The reason it is important to be up to speed about your bank’s policy is because Which? believes that the current code is failing victims of bank transfer scams.
The code is being applied inconsistently, leaving customers “facing a lottery” when it comes to getting their money back – with many victims of sophisticated scams still denied reimbursement, according to Which?
The latest figures show that more than £200m was lost to this type of fraud in the first six months of 2020. But despite the introduction of the code of conduct, 38% was reimbursed to victims. That’s a fall on the second half of 2019, when 41% was returned. In August, Which? published a report alleging that scam victims were facing a lottery when it came to getting their money back, with banks applying the code poorly and inconsistently.
Fraudsters adapting to COVID-19
UK Finance is warning that criminals have been exploiting and adapting to Covid-19 with a growth in fraud and scams that target people online. Many of these scams harvest customers’ personal and financial details, for example through phishing emails or smishing text messages impersonating trusted organisations.
“There is often a delay between criminals obtaining people’s details and using them to commit fraud, meaning the full losses from Covid-19 related scams in the first half of this year are likely to not yet have been fully realised,” said UK Finance.
Customers are reminded to follow the advice of the Take Five to Stop Fraud campaign and always take a moment to stop and think before parting with their money or information in case it’s a scam.
Check out the Take Five to Stop Business Toolkit here.
Brexit transition could leave victims unprotected
In its response to the Treasury’s review of the payments landscape, Which? has outlined how changes to legislation could allow regulators to require all banks to follow a statutory code offering strong protections for scam victims.
The Payment Systems Regulator says that it currently lacks the powers to take action on reimbursement, because of the EU Second Payment Services Directive. This law prohibits EU member states – and the UK, during the transition period – from forcing payment service providers to go beyond the terms set out in the Directive.

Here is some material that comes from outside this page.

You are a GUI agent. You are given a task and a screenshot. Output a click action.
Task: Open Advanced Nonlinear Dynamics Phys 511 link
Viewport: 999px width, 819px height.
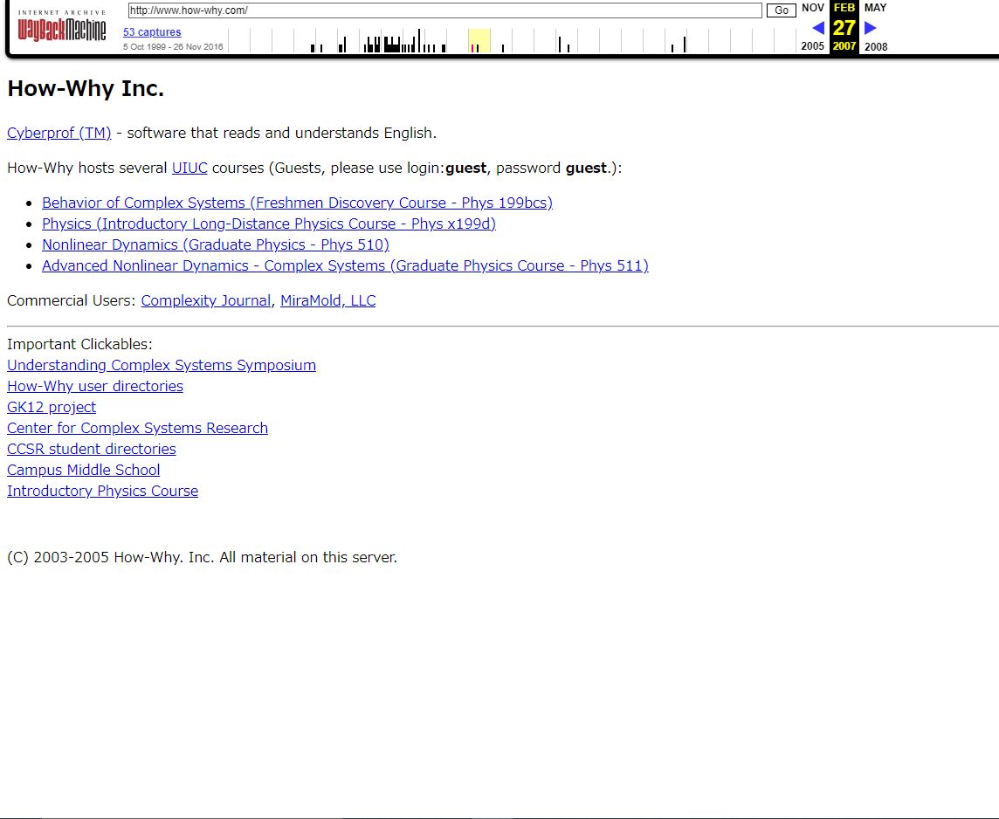click(345, 265)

As a result, the regulator argues that it can’t currently require reimbursement to be made to victims of bank transfer scams.
“A change in legislation would provide the regulator with the power to direct the Faster Payments Scheme, which facilitates bank transfers, to introduce a new guarantee into its rules that includes protection for victims of APP fraud – similar to the guarantee in place for direct debits,” said the consumer advice site.

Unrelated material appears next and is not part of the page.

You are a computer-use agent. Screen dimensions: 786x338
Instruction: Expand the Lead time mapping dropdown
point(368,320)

How are banks supposed to protect you?
A voluntary code of conduct was introduced in May last year, which would see you reimbursed by your bank if you fell victim to a scam, such as an APP scam and you aren’t to blame. Banks also have duties to protect you and should reimburse you if they’ve fallen down on any of these steps, including:
- Educating customers about APP scams
- Identifying higher-risk payments and customers who are vulnerable and so have a higher risk of becoming a victim
- Providing effective warnings to customers if the bank identifies an APP scam risk – these could be messages when you go to make a payment or set up a new payee
- Talking to customers about payments and even delaying or stopping payments where there are scam concerns
- Acting quickly when a scam is reported to it Taking steps to stop fraudsters opening bank accounts.
If your bank is part of the code, it will confirm whether it will reimburse you within 15 business days and the reimbursement should come without delay. Should the bank need more time to investigate, it can’t take more than 35 business days (roughly seven weeks).
If you’re not happy with how the banks that are involved – either the one from where the money was sent or the bank that received the funds – have dealt with your case, you can complain to the Financial Ombudsman Service.